— Data for this task —
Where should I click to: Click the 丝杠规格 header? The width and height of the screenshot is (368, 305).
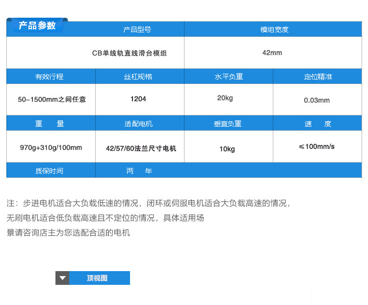click(x=138, y=76)
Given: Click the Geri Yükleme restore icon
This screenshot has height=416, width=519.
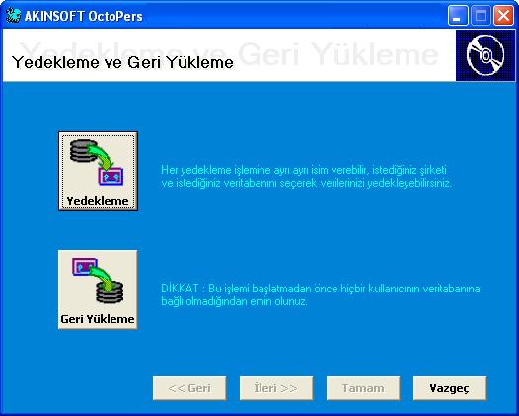Looking at the screenshot, I should point(98,281).
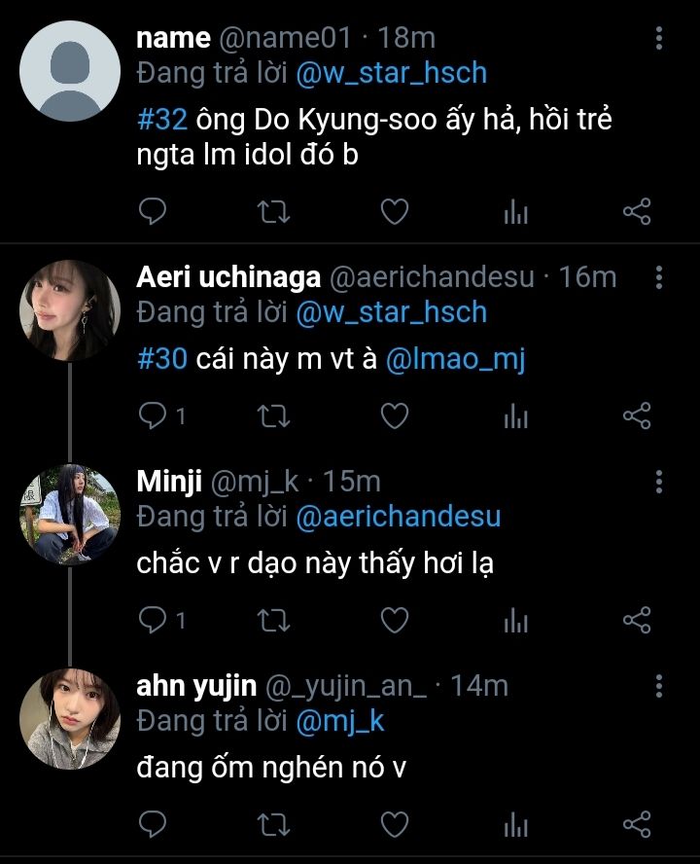
Task: View analytics on name01's tweet
Action: coord(515,212)
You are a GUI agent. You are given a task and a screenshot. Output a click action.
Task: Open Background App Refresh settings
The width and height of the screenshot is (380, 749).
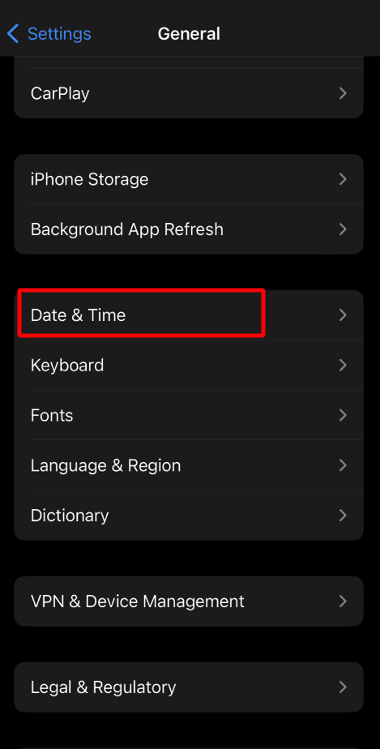[189, 229]
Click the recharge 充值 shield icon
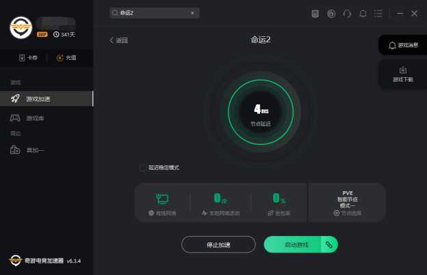This screenshot has width=427, height=275. pos(60,57)
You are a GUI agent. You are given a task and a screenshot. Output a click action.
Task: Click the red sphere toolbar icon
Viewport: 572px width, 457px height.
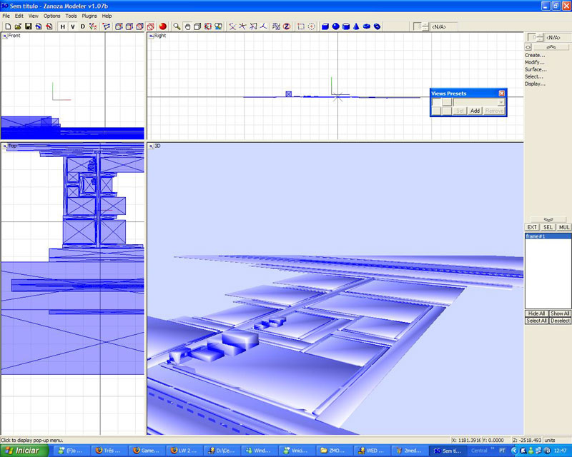[163, 26]
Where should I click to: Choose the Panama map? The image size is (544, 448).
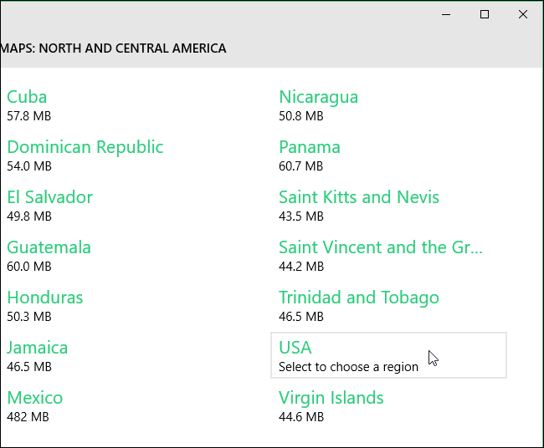(x=310, y=147)
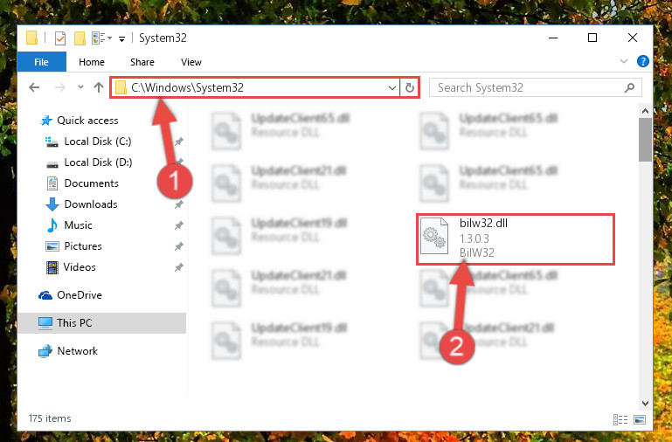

— What you should do —
Please output, exactly and with no pictures, only the lines from the one containing "The width and height of the screenshot is (380, 749)." through the final line of the records above.

— Completed exercise —
The width and height of the screenshot is (380, 749).
[189, 229]
Click the recharge 充值 shield icon
This screenshot has width=427, height=275. pos(60,57)
You are a GUI agent. You are given a task and a screenshot. Output a click action.
Task: Click the red sphere toolbar icon
Viewport: 572px width, 457px height.
[163, 26]
Where should I click to: Choose the Panama map? The image size is (544, 448).
(x=310, y=147)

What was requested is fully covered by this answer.